WORK INSTRUCTIONS ▸
Your reply should be the entries, output word for word, with each picture omitted.

Collection entries
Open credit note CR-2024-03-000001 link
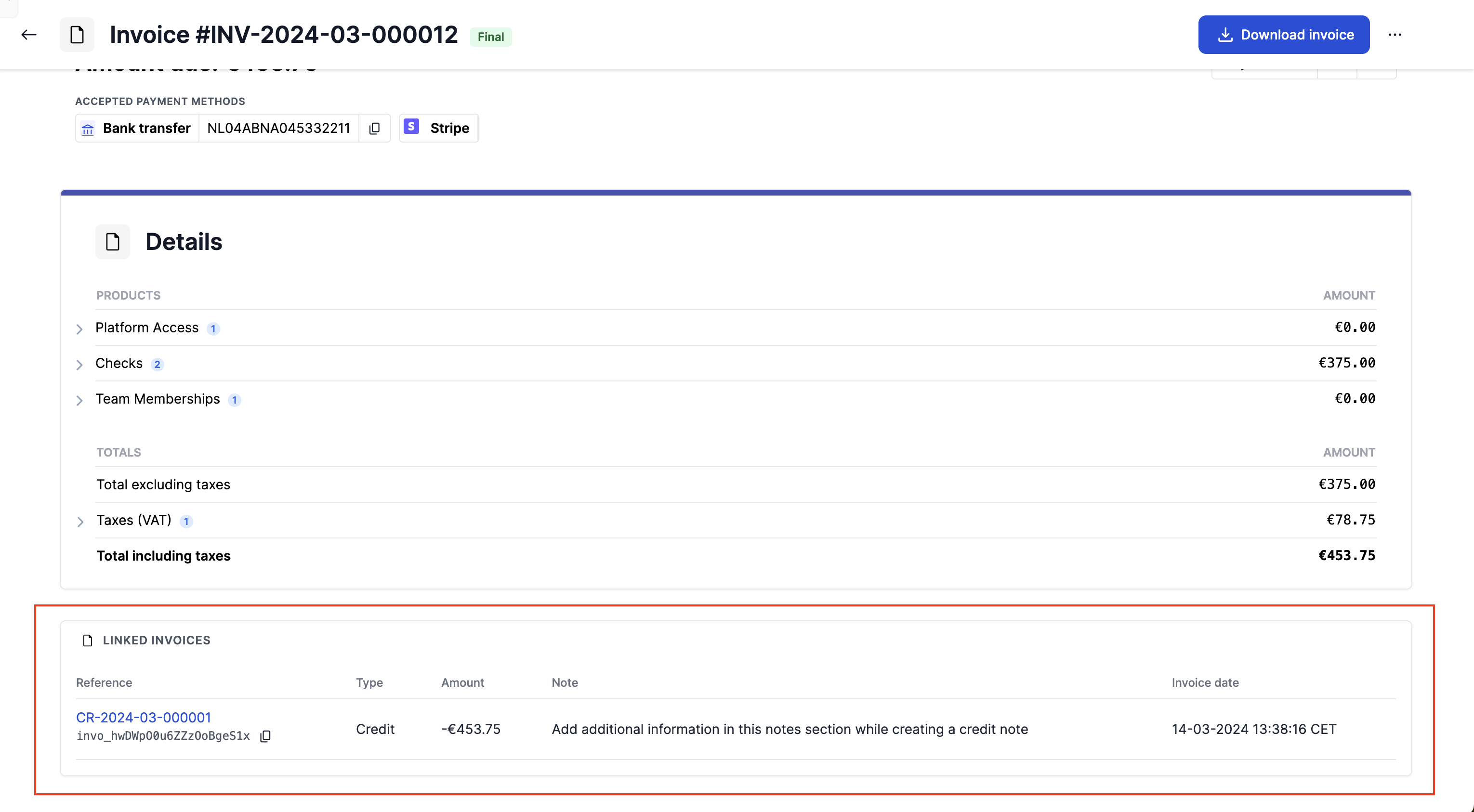The height and width of the screenshot is (812, 1474). click(x=144, y=717)
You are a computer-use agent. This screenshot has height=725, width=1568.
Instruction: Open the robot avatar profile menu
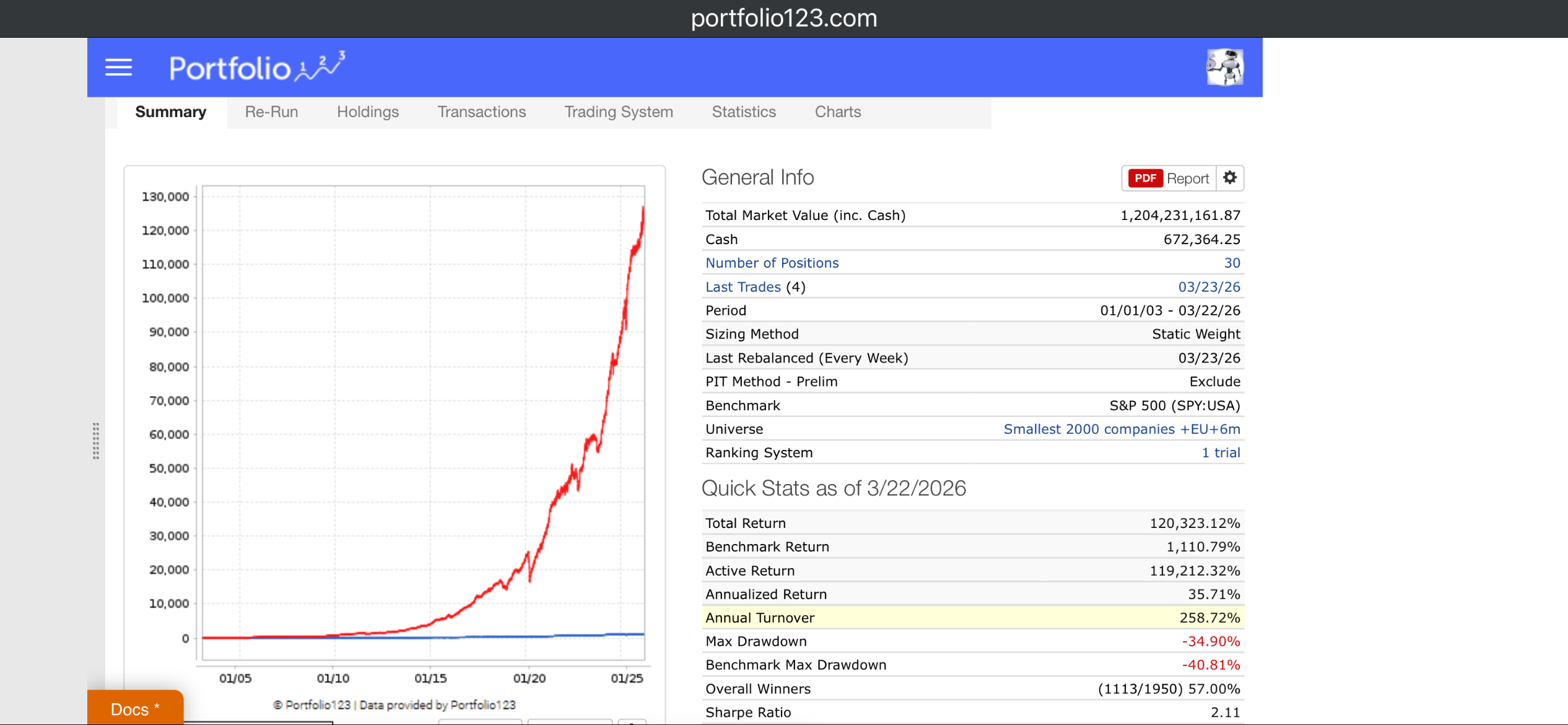click(1224, 67)
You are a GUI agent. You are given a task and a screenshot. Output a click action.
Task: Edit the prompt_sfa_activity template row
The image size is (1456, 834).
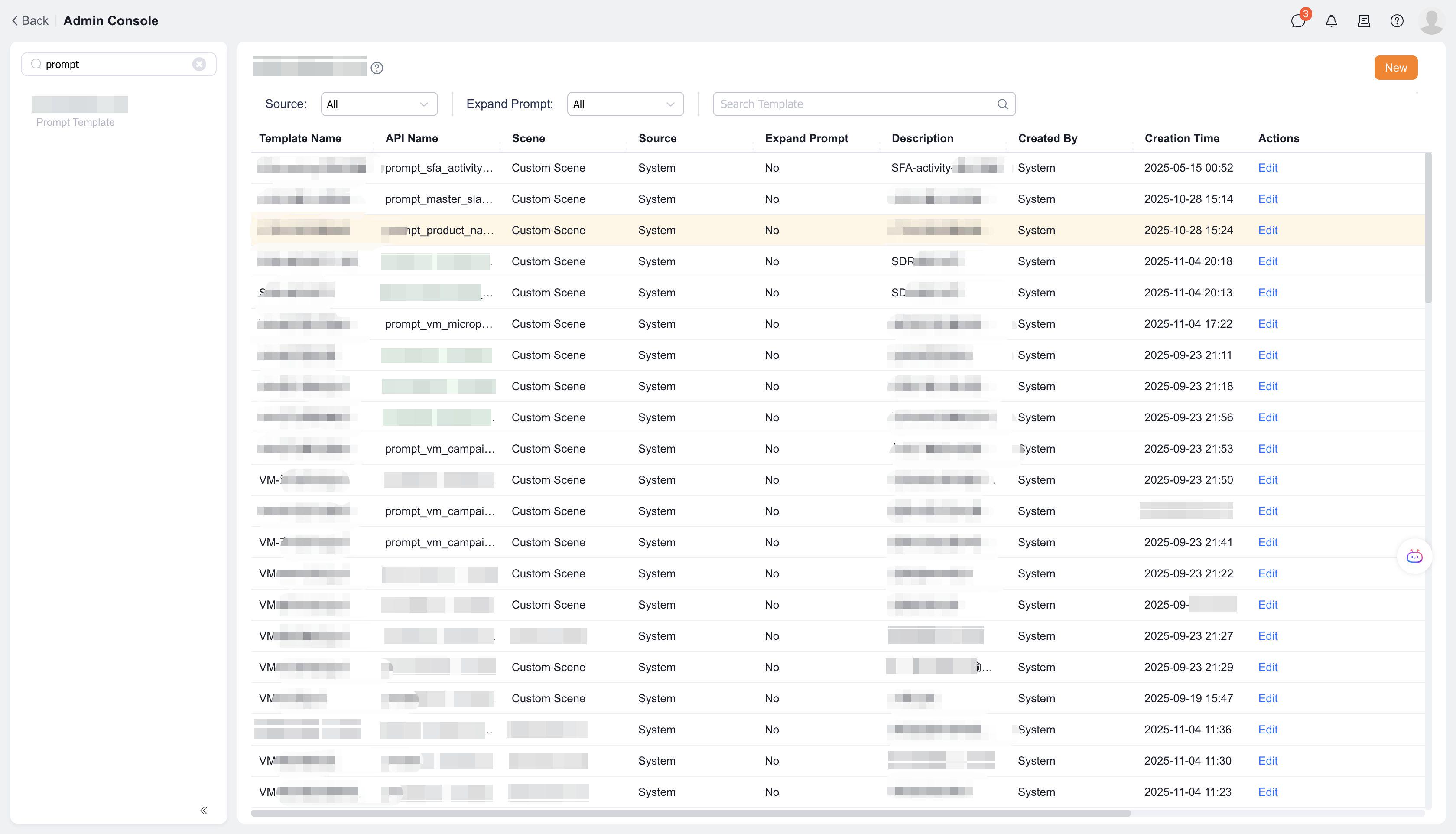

EXERCISE RESPONSE ▸
Open credit note CR-2024-03-000001 link
The height and width of the screenshot is (812, 1474). click(x=144, y=717)
You are a computer-use agent. This screenshot has height=725, width=1568.
Instruction: Open the robot avatar profile menu
click(1224, 67)
You are a GUI agent. You are given a task and a screenshot. Output a click action.
Task: Edit the prompt_sfa_activity template row
The image size is (1456, 834).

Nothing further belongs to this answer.